Admins: Set up Anubis ASAP!

Scrubbles@poptalk.scrubbles.tech · 18 days ago

Admins: Set up Anubis ASAP!

Scrubbles@poptalk.scrubbles.tech · 17 days ago

Yeah I’m seeing that too, which is what I thought but it didn’t talk to much about the blocklists which is interesting. Overall very simple concept to me, if you want to access the site then great, prove that you’re willing to work for it. I’ve worked for large scraping farms before and for the vast majority they would rather give up than keep doing that over and over. Compute for them is expensive. What takes a few seconds on our machine is tons of wasted compute, which I think is why I get so giddy over it - I love having them waste their money

hendrik@palaver.p3x.de · edit-2 17 days ago

Sure. It’s a clever idea. I was mainly concerned with the side-effects like removing all information from Google as well, so the modern dynamics Cory Doctorow calls “enshittification” of the internet. And I’m having a hard time. I do development work and occasionally archive content, download videos or transform the stupid website with local events into an RSS feed. I’m getting rate-limited, excluded and blocked left and right. Doing automatic things with websites has turned from 10 lines of Python into an entire ordeal with loading a headless Chromium into an entire Gigabyte or more of RAM, having some auto-clickers dismiss the cookie banners and overlays, do the proof-of-work… I think it turns the internet from an open market of information into something where information isn’t indexed, walled and generally unavailable. It’s also short-lived and cant be archived or innovated upon any more. Or at least just with lots of limitations. I think that’s the flipside. But it has two sides. It’s a clever approach. And it works well for what it’s intended to do. And it’s a welcome alternative to everyone doing the same thing with Cloudflare as the central service provider. And I guess it depends on what exactly people do. Limiting a Fediverse instance isn’t the same as doing it with other platforms and websites. They have another channel to spread information, at least amongst themselves. So I guess lots of my criticism doesn’t apply as harshly as I’ve worded it. But I’m generally a bit sad about the general trend.
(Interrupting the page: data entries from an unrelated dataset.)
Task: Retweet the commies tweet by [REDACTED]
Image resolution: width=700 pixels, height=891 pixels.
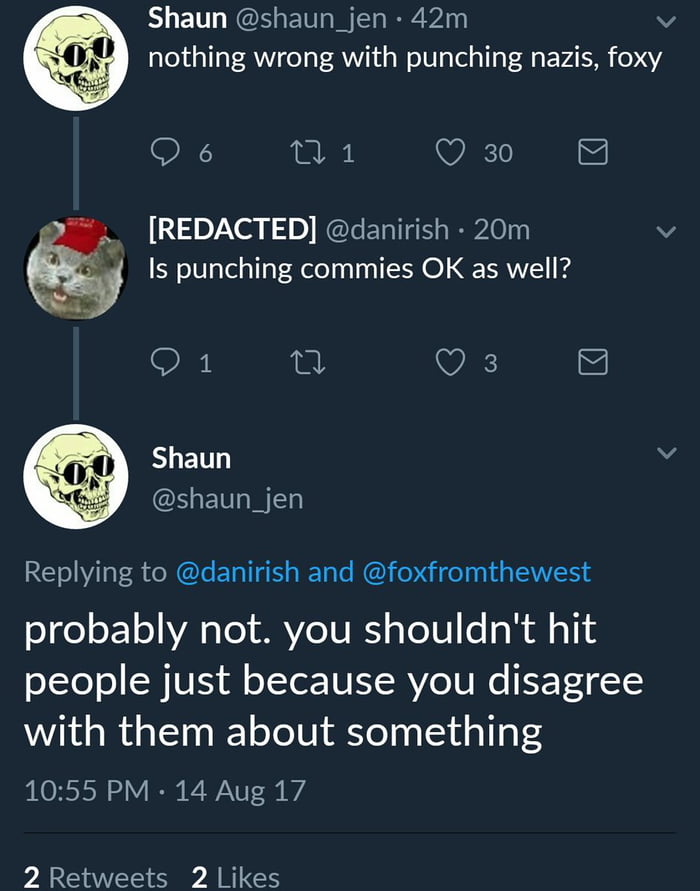Action: coord(312,363)
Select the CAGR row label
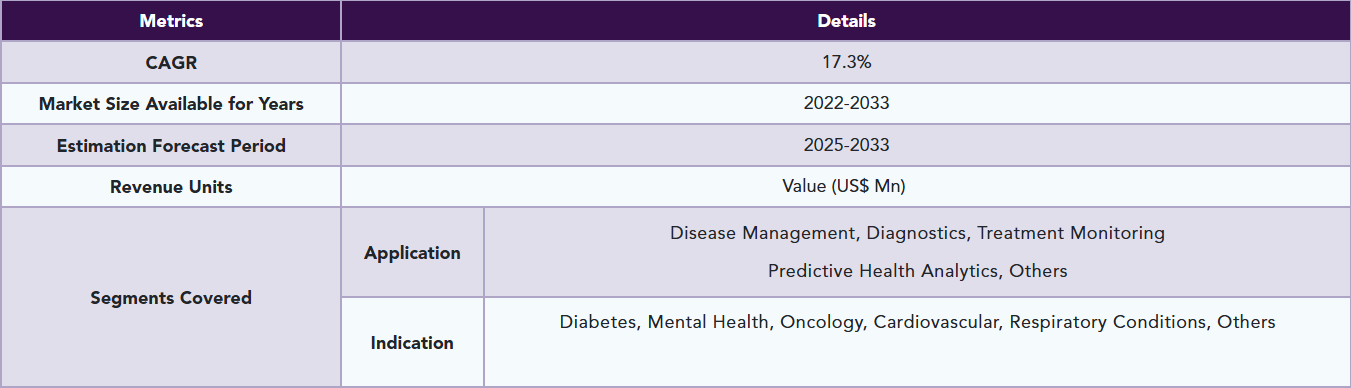 click(171, 62)
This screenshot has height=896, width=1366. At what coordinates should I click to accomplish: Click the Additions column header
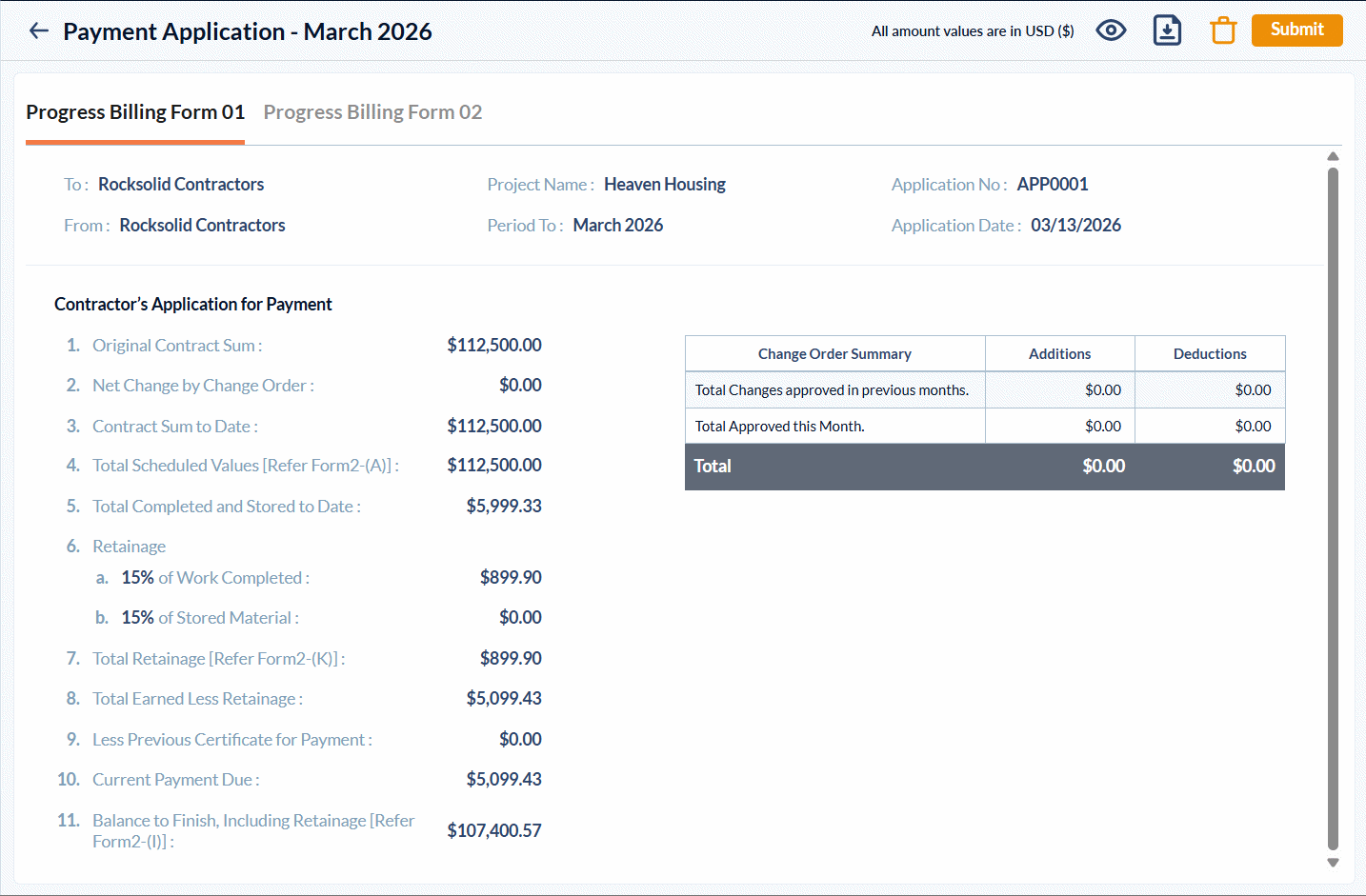(x=1059, y=354)
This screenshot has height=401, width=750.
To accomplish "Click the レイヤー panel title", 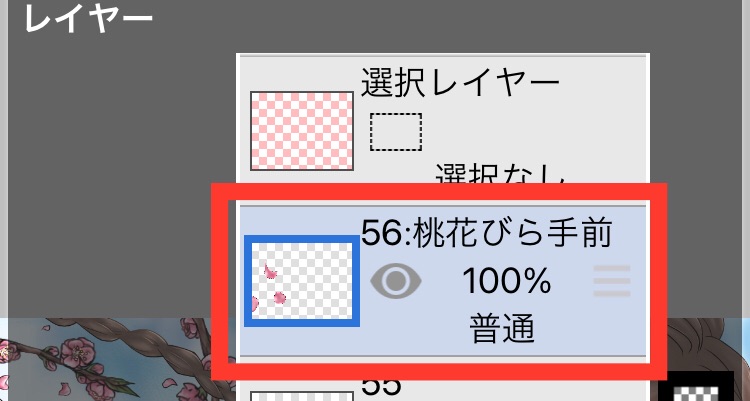I will coord(88,18).
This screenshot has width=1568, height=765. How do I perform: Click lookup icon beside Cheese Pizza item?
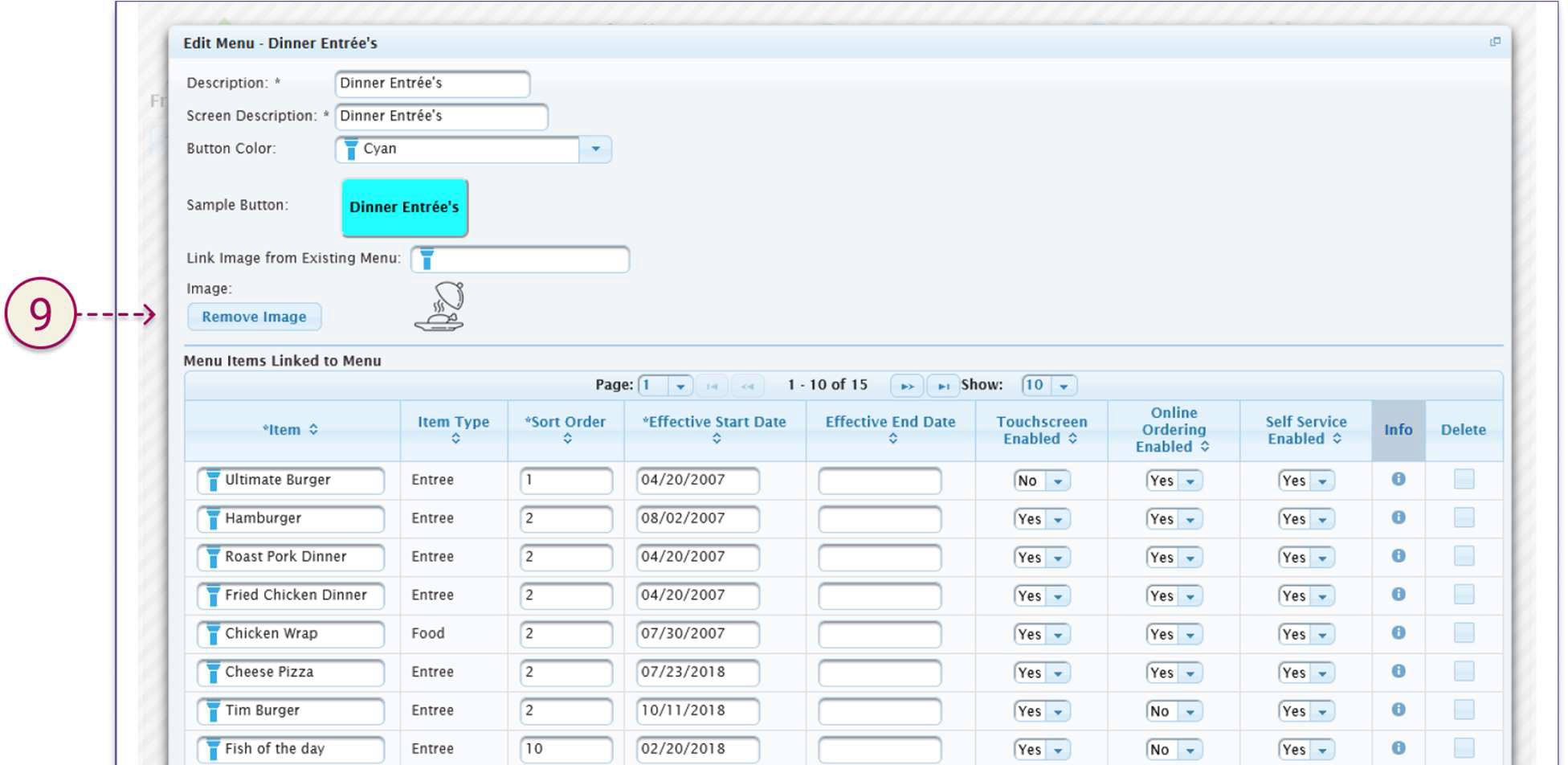click(x=213, y=673)

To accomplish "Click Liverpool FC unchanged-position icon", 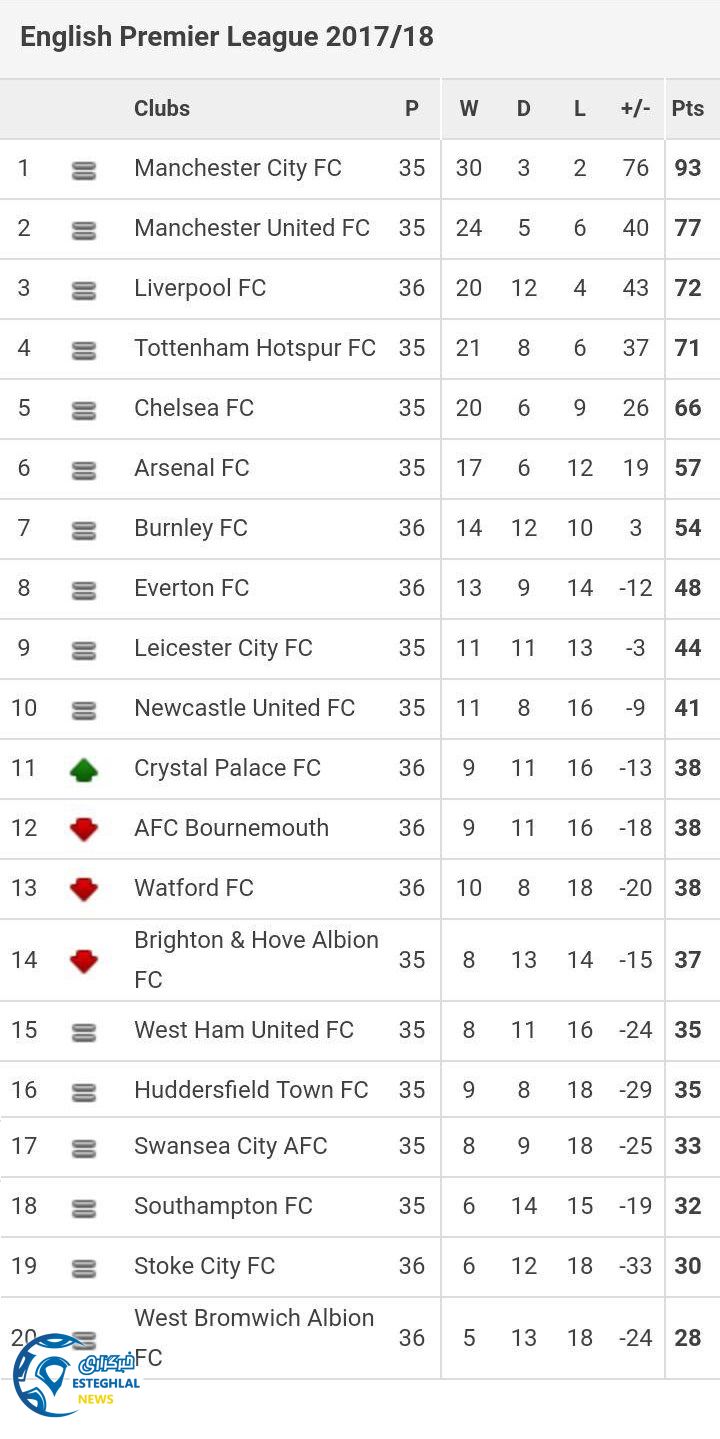I will pos(84,291).
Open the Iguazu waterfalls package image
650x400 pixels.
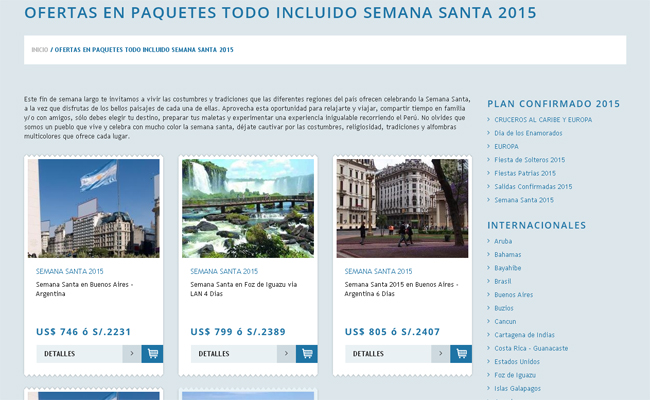click(x=247, y=208)
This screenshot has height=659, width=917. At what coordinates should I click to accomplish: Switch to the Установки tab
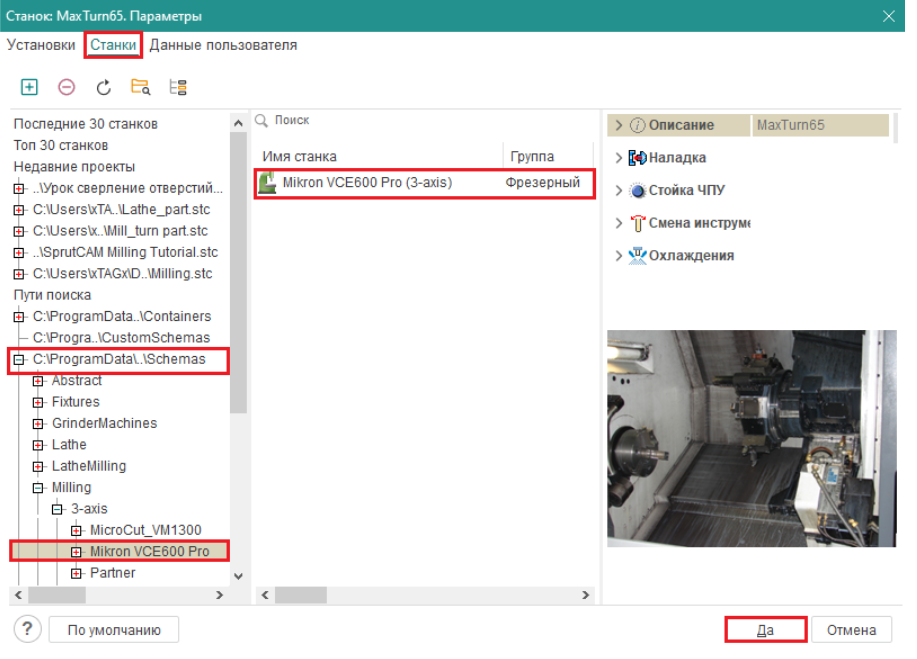pyautogui.click(x=41, y=45)
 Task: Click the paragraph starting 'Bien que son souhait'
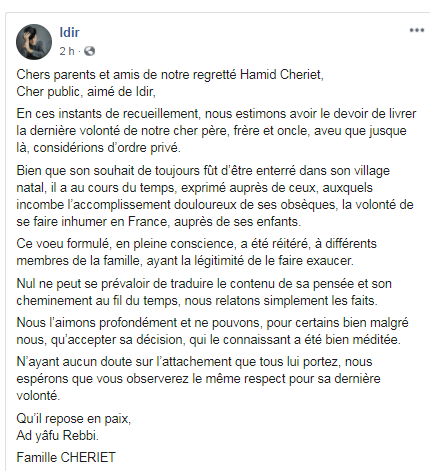point(215,196)
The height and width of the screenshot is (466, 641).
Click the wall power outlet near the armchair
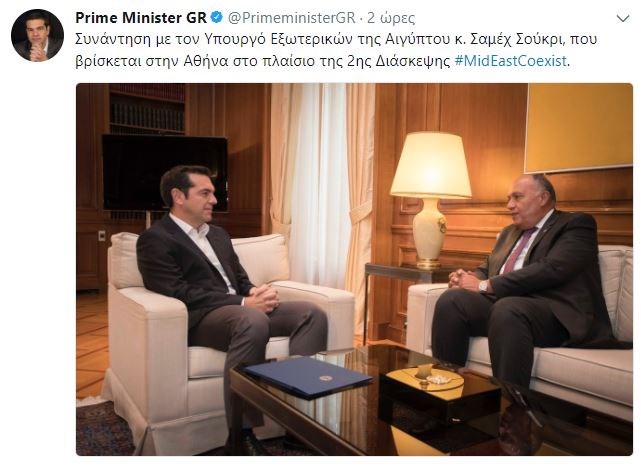click(x=101, y=235)
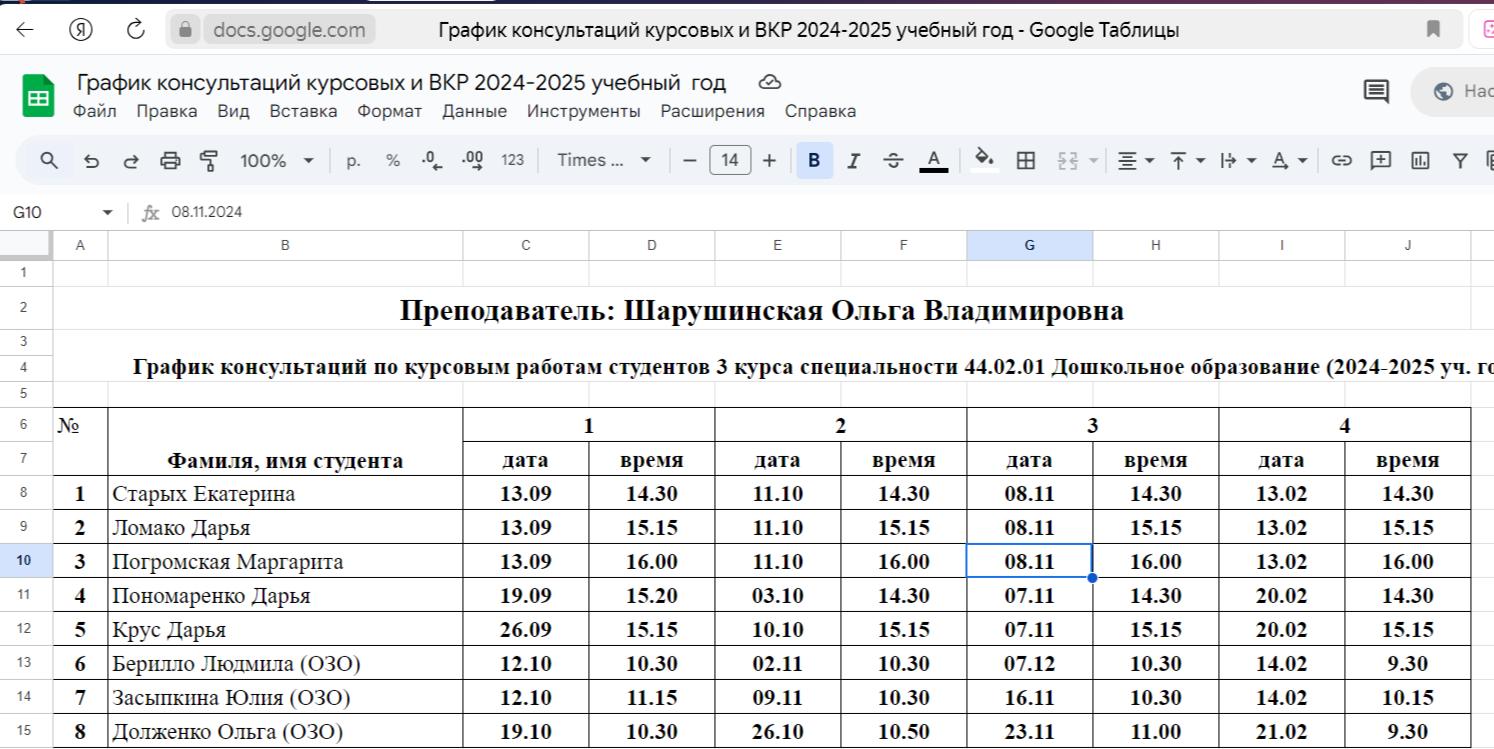Open the 100% zoom dropdown
The width and height of the screenshot is (1494, 749).
point(277,160)

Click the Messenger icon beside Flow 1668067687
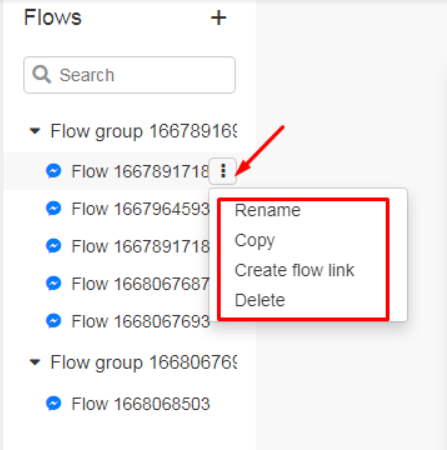click(x=53, y=284)
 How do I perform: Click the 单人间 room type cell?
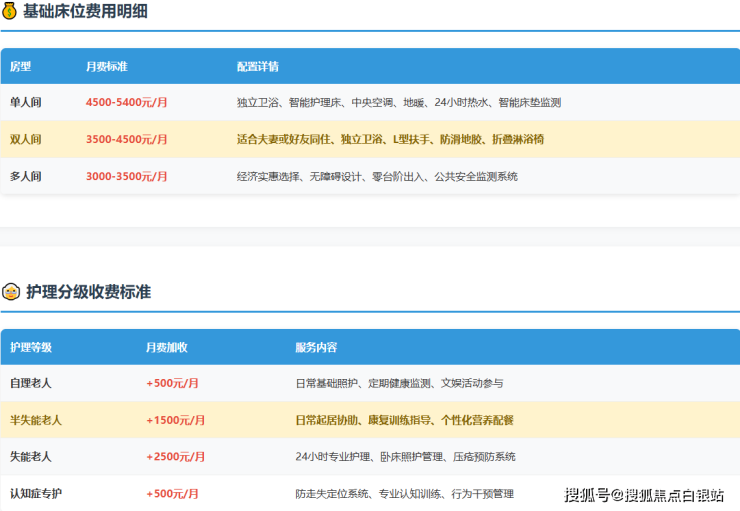click(26, 103)
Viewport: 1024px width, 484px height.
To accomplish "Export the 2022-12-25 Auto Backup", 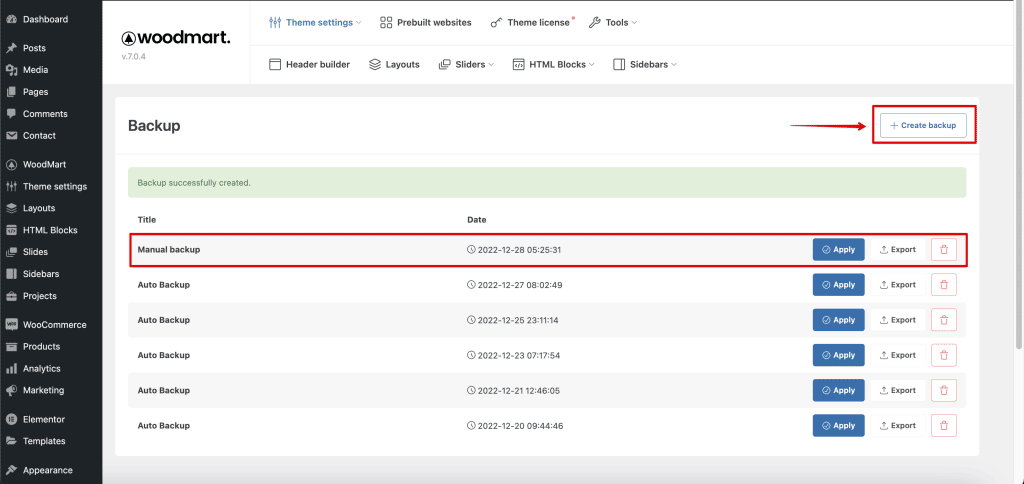I will [897, 320].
Scrubbles@poptalk.scrubbles.tech · 15 days ago

Yeah, I’m in that boat with you. I also have done light scraping, and it kills me that I have to purposely make my site harder to scrape - but at the same time big tech is not playing fairly, scraping my site over and over and over again for any and all changes, causing my database to be overloaded and requests way too high. It’s not fair at all. I’d like to think if someone reached out and asked to scrape that I would let them - but honestly I’d rather just give them read API access

hendrik@palaver.p3x.de · edit-2 15 days ago

Yes, they’re really nasty. Back in the day Google BingBot and all of them would show up in my logs, fetch a bit of content every now and then. And what I’ve seen with AI scrapers is mad. Alibaba and Tencent did tens of requests per second, ignoring all robots.txt and they did that from several large IP ranges. Probably to circumvent rate-limiting and simpler countermeasures. It’s completely unsustainable. My entire server became unresponsive due to the massive database load. I don’t think any single server with dynamic content can do this. It’s just a massive DDoS attack. I wonder if this pays off for them. I’d bet in a year they’re blocked from most of the web, and that doesn’t seem to me like it’s in their interest. They’re probably aware of this? We certainly have no other option.